**Records for the exercise**
○ ○ ○ ○ ○ ○ ○

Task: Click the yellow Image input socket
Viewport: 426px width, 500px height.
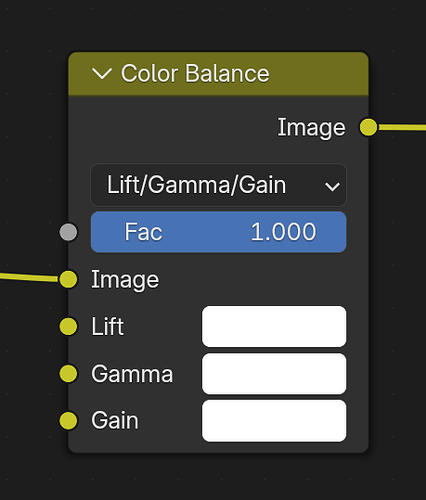Action: 68,279
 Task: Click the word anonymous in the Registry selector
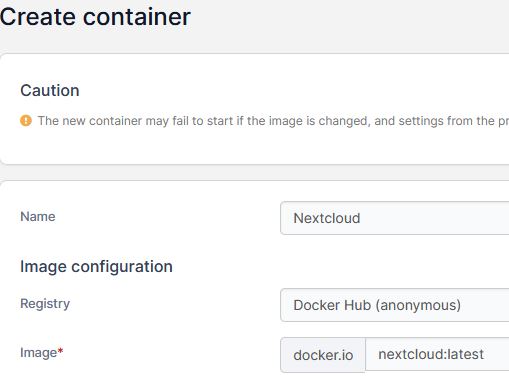click(x=418, y=305)
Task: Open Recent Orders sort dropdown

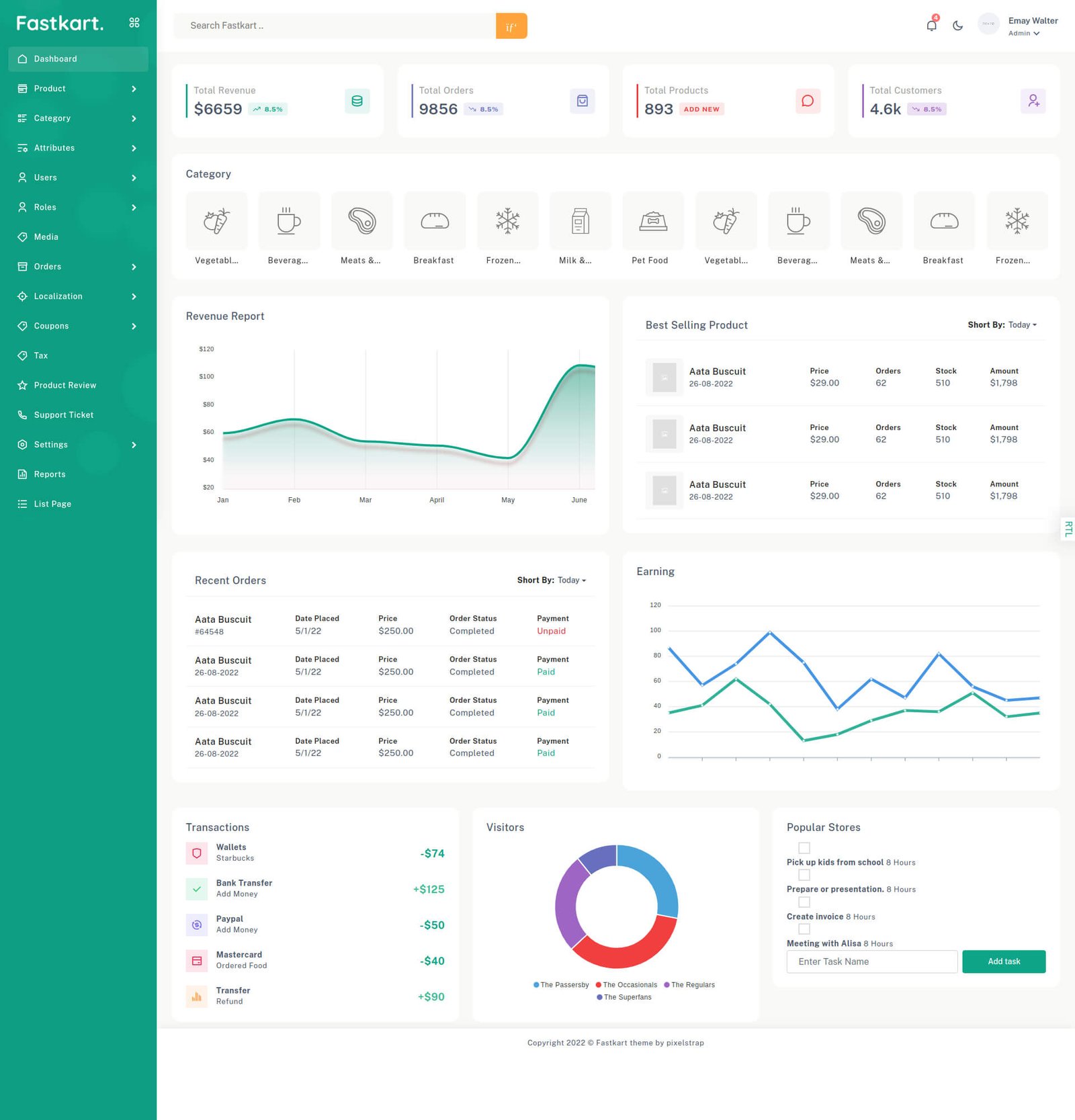Action: pos(571,580)
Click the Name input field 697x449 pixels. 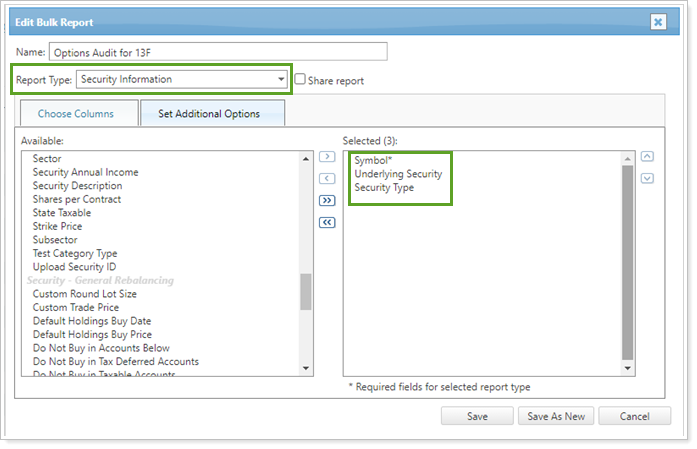(x=218, y=51)
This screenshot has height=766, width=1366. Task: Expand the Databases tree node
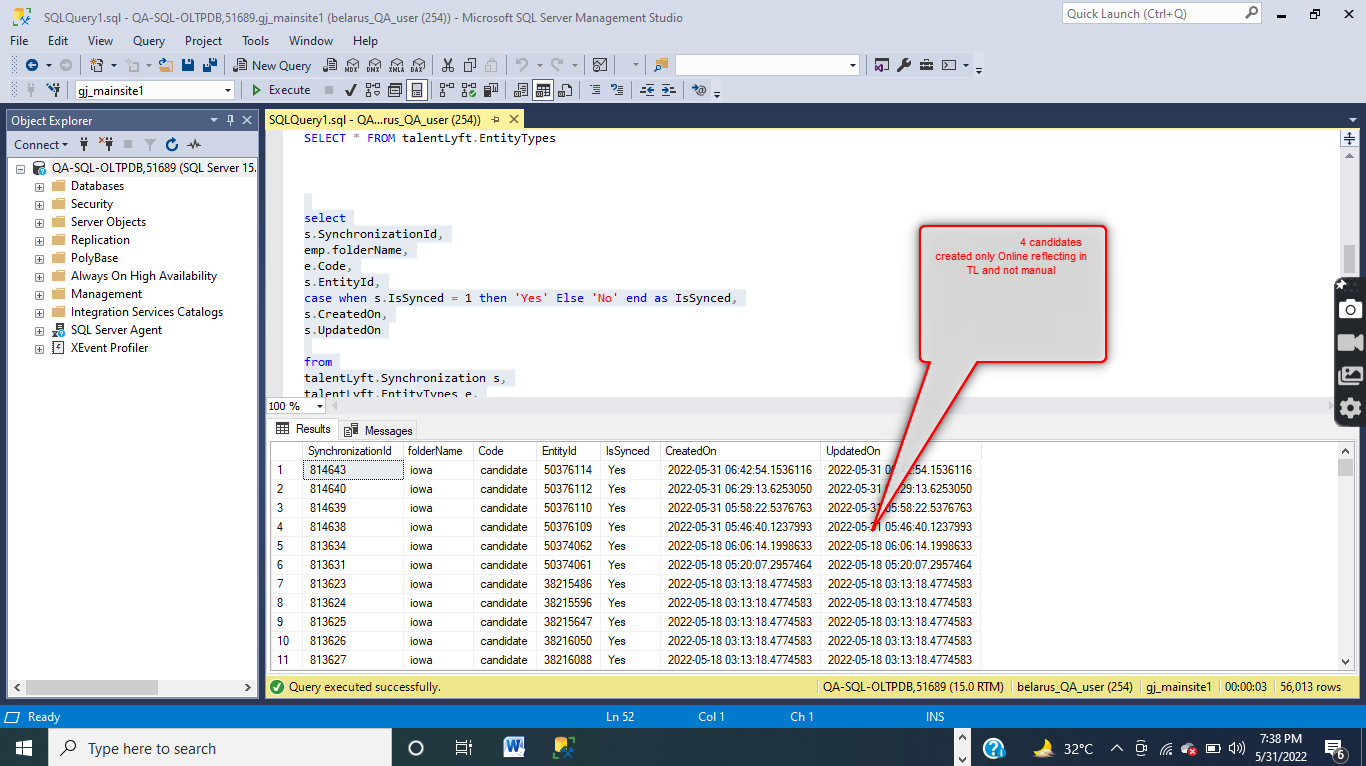[39, 186]
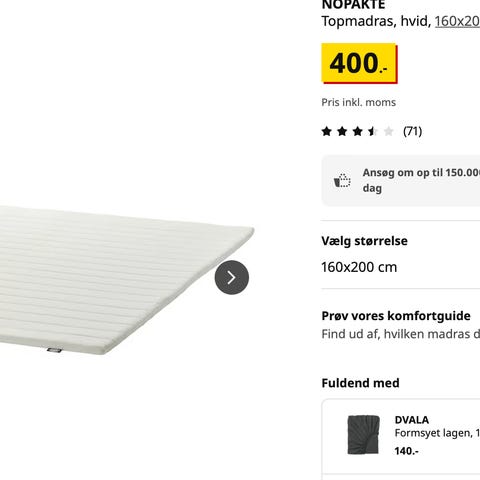Click the Formsyet lagen description
The height and width of the screenshot is (480, 480).
pos(437,433)
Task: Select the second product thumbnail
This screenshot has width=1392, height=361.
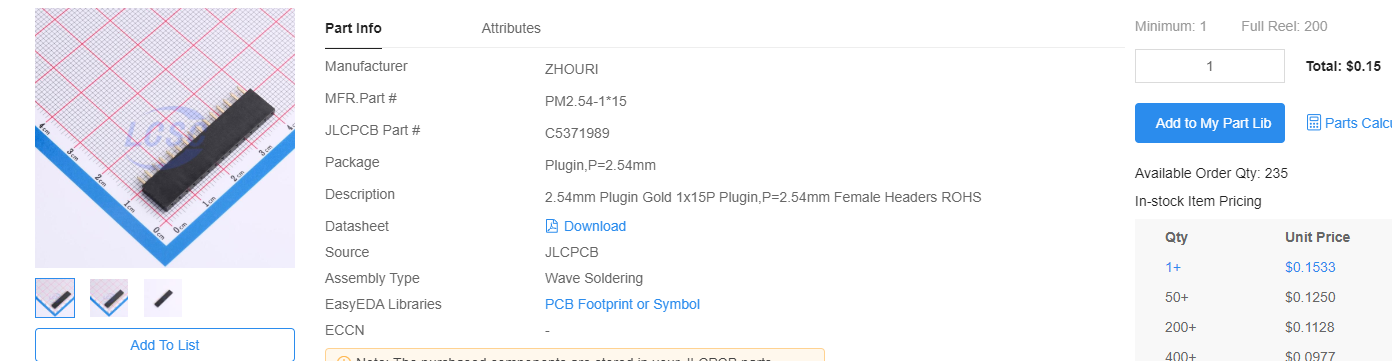Action: 109,297
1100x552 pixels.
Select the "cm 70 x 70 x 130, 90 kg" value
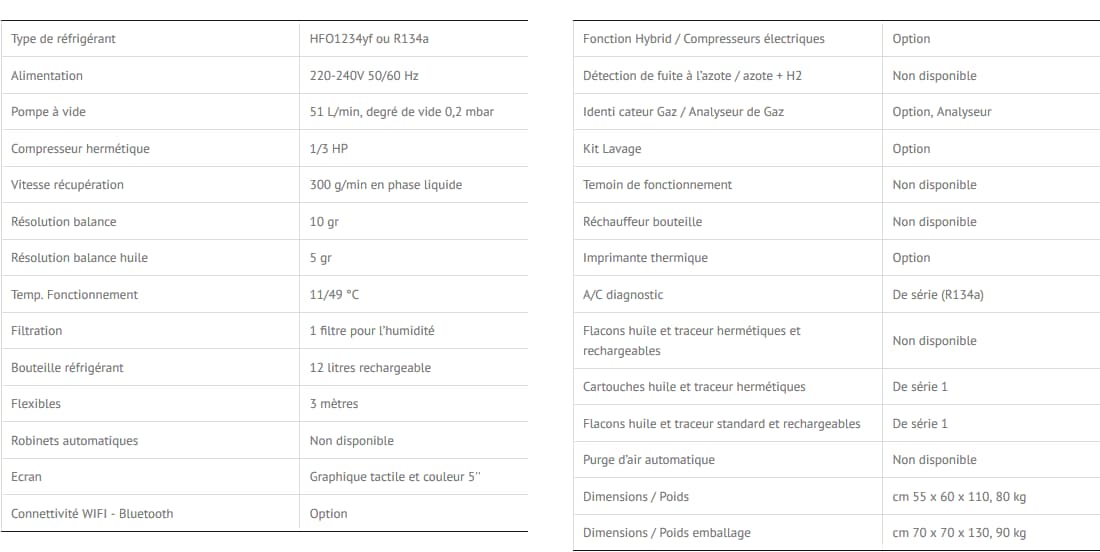pyautogui.click(x=959, y=533)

○ ○ ○ ○ ○ ○ ○

**Directions for this task**
All lines from the one holding "Task: Select the second product thumbnail" through the last line of the material above should be set down exactly, and the pictures should be left out.

**Answer to this exercise**
Task: Select the second product thumbnail
This screenshot has width=1392, height=361.
Action: 109,297
1100x552 pixels.
Select the "cm 70 x 70 x 130, 90 kg" value
pyautogui.click(x=959, y=533)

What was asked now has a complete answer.